━━ Exercise materials

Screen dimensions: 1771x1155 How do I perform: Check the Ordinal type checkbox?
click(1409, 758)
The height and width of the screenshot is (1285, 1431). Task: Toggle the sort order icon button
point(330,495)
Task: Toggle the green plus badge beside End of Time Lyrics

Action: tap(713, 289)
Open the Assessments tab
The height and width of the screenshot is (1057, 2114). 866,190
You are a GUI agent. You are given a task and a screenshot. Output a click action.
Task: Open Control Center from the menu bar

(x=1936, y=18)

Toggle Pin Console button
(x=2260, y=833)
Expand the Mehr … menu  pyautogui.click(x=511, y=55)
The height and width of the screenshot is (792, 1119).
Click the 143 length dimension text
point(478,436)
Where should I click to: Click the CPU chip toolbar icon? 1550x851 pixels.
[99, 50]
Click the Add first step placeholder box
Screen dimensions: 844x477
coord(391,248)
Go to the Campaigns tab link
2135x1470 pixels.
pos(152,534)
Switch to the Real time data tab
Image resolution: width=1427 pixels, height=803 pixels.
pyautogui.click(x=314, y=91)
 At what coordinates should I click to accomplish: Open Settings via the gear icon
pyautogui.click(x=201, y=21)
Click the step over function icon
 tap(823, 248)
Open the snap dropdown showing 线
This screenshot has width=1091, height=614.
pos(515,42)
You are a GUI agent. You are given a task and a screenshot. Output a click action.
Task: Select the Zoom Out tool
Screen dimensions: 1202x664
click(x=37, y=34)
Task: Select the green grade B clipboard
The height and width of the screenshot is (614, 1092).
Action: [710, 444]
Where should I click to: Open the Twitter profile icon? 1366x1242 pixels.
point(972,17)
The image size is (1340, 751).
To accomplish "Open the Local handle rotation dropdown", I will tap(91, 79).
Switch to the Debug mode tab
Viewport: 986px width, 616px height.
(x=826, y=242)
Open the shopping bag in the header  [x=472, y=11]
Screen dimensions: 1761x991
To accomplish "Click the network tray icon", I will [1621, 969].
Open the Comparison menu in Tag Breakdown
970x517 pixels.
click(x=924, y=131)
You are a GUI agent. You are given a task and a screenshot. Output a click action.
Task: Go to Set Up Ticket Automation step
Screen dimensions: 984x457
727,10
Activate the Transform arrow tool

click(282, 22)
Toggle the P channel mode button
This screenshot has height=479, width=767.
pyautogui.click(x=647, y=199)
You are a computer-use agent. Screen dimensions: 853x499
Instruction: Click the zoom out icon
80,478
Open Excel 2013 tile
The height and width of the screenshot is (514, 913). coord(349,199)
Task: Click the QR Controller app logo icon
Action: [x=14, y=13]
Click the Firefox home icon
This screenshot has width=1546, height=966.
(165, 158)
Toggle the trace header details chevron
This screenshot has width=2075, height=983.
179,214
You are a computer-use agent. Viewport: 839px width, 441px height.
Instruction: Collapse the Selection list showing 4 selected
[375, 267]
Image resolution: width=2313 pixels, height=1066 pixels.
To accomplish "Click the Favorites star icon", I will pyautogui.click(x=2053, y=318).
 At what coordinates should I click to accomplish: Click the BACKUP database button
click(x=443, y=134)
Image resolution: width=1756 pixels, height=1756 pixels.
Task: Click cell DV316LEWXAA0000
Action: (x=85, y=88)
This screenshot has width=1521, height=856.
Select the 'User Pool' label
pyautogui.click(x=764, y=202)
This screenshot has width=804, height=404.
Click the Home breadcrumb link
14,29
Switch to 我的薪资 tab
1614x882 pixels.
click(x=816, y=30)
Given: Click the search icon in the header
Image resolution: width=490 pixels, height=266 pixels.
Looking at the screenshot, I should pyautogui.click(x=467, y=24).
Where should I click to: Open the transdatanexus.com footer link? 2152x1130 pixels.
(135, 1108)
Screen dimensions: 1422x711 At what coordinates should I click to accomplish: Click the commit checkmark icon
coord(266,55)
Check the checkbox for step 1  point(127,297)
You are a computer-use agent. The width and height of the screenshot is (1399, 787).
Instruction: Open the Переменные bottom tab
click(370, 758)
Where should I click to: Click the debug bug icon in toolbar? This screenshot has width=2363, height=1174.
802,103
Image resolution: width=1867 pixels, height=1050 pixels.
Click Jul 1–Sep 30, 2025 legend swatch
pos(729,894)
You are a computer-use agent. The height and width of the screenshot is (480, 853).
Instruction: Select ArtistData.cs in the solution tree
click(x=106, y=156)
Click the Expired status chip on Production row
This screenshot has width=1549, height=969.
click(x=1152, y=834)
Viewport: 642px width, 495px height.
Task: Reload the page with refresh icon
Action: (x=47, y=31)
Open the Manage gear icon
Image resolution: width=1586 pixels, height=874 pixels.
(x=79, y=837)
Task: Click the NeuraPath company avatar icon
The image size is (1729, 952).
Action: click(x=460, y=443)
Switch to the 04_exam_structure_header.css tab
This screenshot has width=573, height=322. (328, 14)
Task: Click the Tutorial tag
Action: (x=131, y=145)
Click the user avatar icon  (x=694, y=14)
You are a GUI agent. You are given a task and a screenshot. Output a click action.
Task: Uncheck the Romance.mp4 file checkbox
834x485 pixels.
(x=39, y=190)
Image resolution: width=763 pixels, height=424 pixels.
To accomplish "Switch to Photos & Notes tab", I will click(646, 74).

━━━━

Transcribe every record exactly.

Screen dimensions: 1771x1155 How do I perform: Check the Ordinal type checkbox?
click(1409, 758)
The height and width of the screenshot is (1285, 1431). Task: Toggle the sort order icon button
point(330,495)
Task: Toggle the green plus badge beside End of Time Lyrics

Action: tap(713, 289)
Open the Assessments tab
The height and width of the screenshot is (1057, 2114). 866,190
You are a GUI agent. You are given a task and a screenshot. Output a click action.
Task: Open Control Center from the menu bar

(x=1936, y=18)

Toggle Pin Console button
(x=2260, y=833)
Expand the Mehr … menu  pyautogui.click(x=511, y=55)
The height and width of the screenshot is (792, 1119).
Click the 143 length dimension text
point(478,436)
Where should I click to: Click the CPU chip toolbar icon? 1550x851 pixels.
[99, 50]
Click the Add first step placeholder box
Screen dimensions: 844x477
coord(391,248)
Go to the Campaigns tab link
2135x1470 pixels.
pos(152,534)
Switch to the Real time data tab
Image resolution: width=1427 pixels, height=803 pixels.
pyautogui.click(x=314, y=91)
 At what coordinates should I click to accomplish: Open Settings via the gear icon
pyautogui.click(x=201, y=21)
Click the step over function icon
 tap(823, 248)
Open the snap dropdown showing 线
This screenshot has width=1091, height=614.
pos(515,42)
You are a GUI agent. You are given a task and a screenshot. Output a click action.
Task: Select the Zoom Out tool
Screen dimensions: 1202x664
click(x=37, y=34)
Task: Select the green grade B clipboard
The height and width of the screenshot is (614, 1092).
Action: [710, 444]
Where should I click to: Open the Twitter profile icon? 1366x1242 pixels.
point(972,17)
The image size is (1340, 751).
To accomplish "Open the Local handle rotation dropdown", I will tap(91, 79).
Switch to the Debug mode tab
Viewport: 986px width, 616px height.
(x=826, y=242)
Open the shopping bag in the header  [x=472, y=11]
Screen dimensions: 1761x991
To accomplish "Click the network tray icon", I will [1621, 969].
Open the Comparison menu in Tag Breakdown
970x517 pixels.
click(x=924, y=131)
You are a GUI agent. You are given a task and a screenshot. Output a click action.
Task: Go to Set Up Ticket Automation step
Screen dimensions: 984x457
727,10
Activate the Transform arrow tool

click(282, 22)
Toggle the P channel mode button
This screenshot has height=479, width=767.
pyautogui.click(x=647, y=199)
You are a computer-use agent. Screen dimensions: 853x499
Instruction: Click the zoom out icon
80,478
Open Excel 2013 tile
The height and width of the screenshot is (514, 913). coord(349,199)
Task: Click the QR Controller app logo icon
Action: [x=14, y=13]
Click the Firefox home icon
This screenshot has width=1546, height=966.
(165, 158)
Toggle the trace header details chevron
This screenshot has width=2075, height=983.
179,214
You are a computer-use agent. Viewport: 839px width, 441px height.
Instruction: Collapse the Selection list showing 4 selected
[375, 267]
Image resolution: width=2313 pixels, height=1066 pixels.
To accomplish "Click the Favorites star icon", I will pyautogui.click(x=2053, y=318).
 At what coordinates should I click to accomplish: Click the BACKUP database button
click(x=443, y=134)
Image resolution: width=1756 pixels, height=1756 pixels.
Task: Click cell DV316LEWXAA0000
Action: (x=85, y=88)
This screenshot has width=1521, height=856.
Select the 'User Pool' label
pyautogui.click(x=764, y=202)
This screenshot has width=804, height=404.
Click the Home breadcrumb link
14,29
Switch to 我的薪资 tab
1614x882 pixels.
click(x=816, y=30)
Given: Click the search icon in the header
Image resolution: width=490 pixels, height=266 pixels.
Looking at the screenshot, I should pyautogui.click(x=467, y=24).
Where should I click to: Open the transdatanexus.com footer link? 2152x1130 pixels.
(135, 1108)
Screen dimensions: 1422x711 At what coordinates should I click to accomplish: Click the commit checkmark icon
coord(266,55)
Check the checkbox for step 1  point(127,297)
You are a computer-use agent. The width and height of the screenshot is (1399, 787).
Instruction: Open the Переменные bottom tab
click(370, 758)
Where should I click to: Click the debug bug icon in toolbar? This screenshot has width=2363, height=1174.
802,103
Image resolution: width=1867 pixels, height=1050 pixels.
Click Jul 1–Sep 30, 2025 legend swatch
pos(729,894)
You are a computer-use agent. The height and width of the screenshot is (480, 853).
Instruction: Select ArtistData.cs in the solution tree
click(x=106, y=156)
Click the Expired status chip on Production row
This screenshot has width=1549, height=969.
click(x=1152, y=834)
Viewport: 642px width, 495px height.
Task: Reload the page with refresh icon
Action: (x=47, y=31)
Open the Manage gear icon
Image resolution: width=1586 pixels, height=874 pixels.
(x=79, y=837)
Task: Click the NeuraPath company avatar icon
The image size is (1729, 952).
Action: click(x=460, y=443)
Switch to the 04_exam_structure_header.css tab
This screenshot has width=573, height=322. (328, 14)
Task: Click the Tutorial tag
Action: (x=131, y=145)
Click the user avatar icon  (x=694, y=14)
You are a GUI agent. You are given a task and a screenshot. Output a click action.
Task: Uncheck the Romance.mp4 file checkbox
834x485 pixels.
(x=39, y=190)
Image resolution: width=763 pixels, height=424 pixels.
To accomplish "Switch to Photos & Notes tab", I will click(646, 74).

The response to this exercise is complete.